PHP restrict access, download after submit only

Question

I want to be able to restrict access of a download only when someone has used the Sign Up form (after submit). The HTML/PHP cannot be accessible through copy/paste or posted link.

Here's what I have so far: Server: The "Downloads" folder on the server has an .htaccess file with

<Files download.pdf>
order deny,allow
deny from all
</Files>

Website: On the form, after submit there's a PHP contact-form-handler that sends the sign-up info to an email address and a redirect to the "Thank You - Here's Your Download html page." I have added on this html page

<META http-equiv="refresh" content="1;URL=http://www.pathtofilehere/signupform.php">
<a rel="nofollow" href="http://www.pathtofilehere/signupform.php"> Get Your Download Now!</a>

The "Thank You - Here's Your Download" page then prompts the automatic download PHP.

<?php
$filename = "download.pdf";
if(ini_get('zlib.output_compression'))ini_set('zli b.output_compression', 'Off');
header("Pragma: public");
header("Expires: 0");
header("Cache-Control: must-revalidate, post-check=0, pre-check=0");
header("Cache-Control: private",false);
header("Content-Type: application/octet-stream");
header("Content-Disposition: attachment; filename=\"".basename($filename)."\";" );
header("Content-Transfer-Encoding: binary");
header("Content-Length: ".filesize($filename));
readfile("$filename");
exit();
?> 

I am on a tester server so I can't move the "Downloads" out of the root. I will move it out of the root once I get this set up. And another problem...the owner of the website doesn't have database set up. So a login wouldn't work at this point. In the meantime...
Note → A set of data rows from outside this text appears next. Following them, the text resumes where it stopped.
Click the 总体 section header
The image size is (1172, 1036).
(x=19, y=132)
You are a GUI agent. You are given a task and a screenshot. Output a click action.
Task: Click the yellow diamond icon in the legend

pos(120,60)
What I want to happen: The download only be available after "Submit" of the form. Right now, I can access the download through the html page. or the PHP page. I've tried Gateway PHP --> Protected File PHP on the forum and couldn't get it to work. Can I set some sort of parameter, session, to pass through to make this only visible/accessible to the "Signed-Up" persons?

Thanks so much.

Answer 1

The easiest way (without a login of any kind) would be to add a session variable that gets set when the visitor presses submit and checked in the download page for existence.

Just add something like:

session_start();
$_SESSION['submitted'] = 'somevalue';

at the top of the page that handles the submit and:

session_start();
if (!isset($_SESSION['submitted']))
{
  // do whatever you want to do
  die();    // stop further execution
}

$filename = "download.pdf";
if(ini_get('zlib.output_compression'))ini_set('zli b.output_compression', 'Off');
header("Pragma: public");
....

at the top of the download script you posted.

However, as you are talking about signing up, you can also add functionality that allows users to login at a later time to get the file (if the signup is related to a user account anyway). Then you would have your users login and check for a logged in user at the top of the download page.

Answer 2

the global $_POST[] contains particular form values which are submitted through the post method only.

If you wrap your script around with some checks regarding this variable, you might get to a solution.

To be on the safe side, you could render some kind of hash will be submitted also through the form ad compare them with the expected.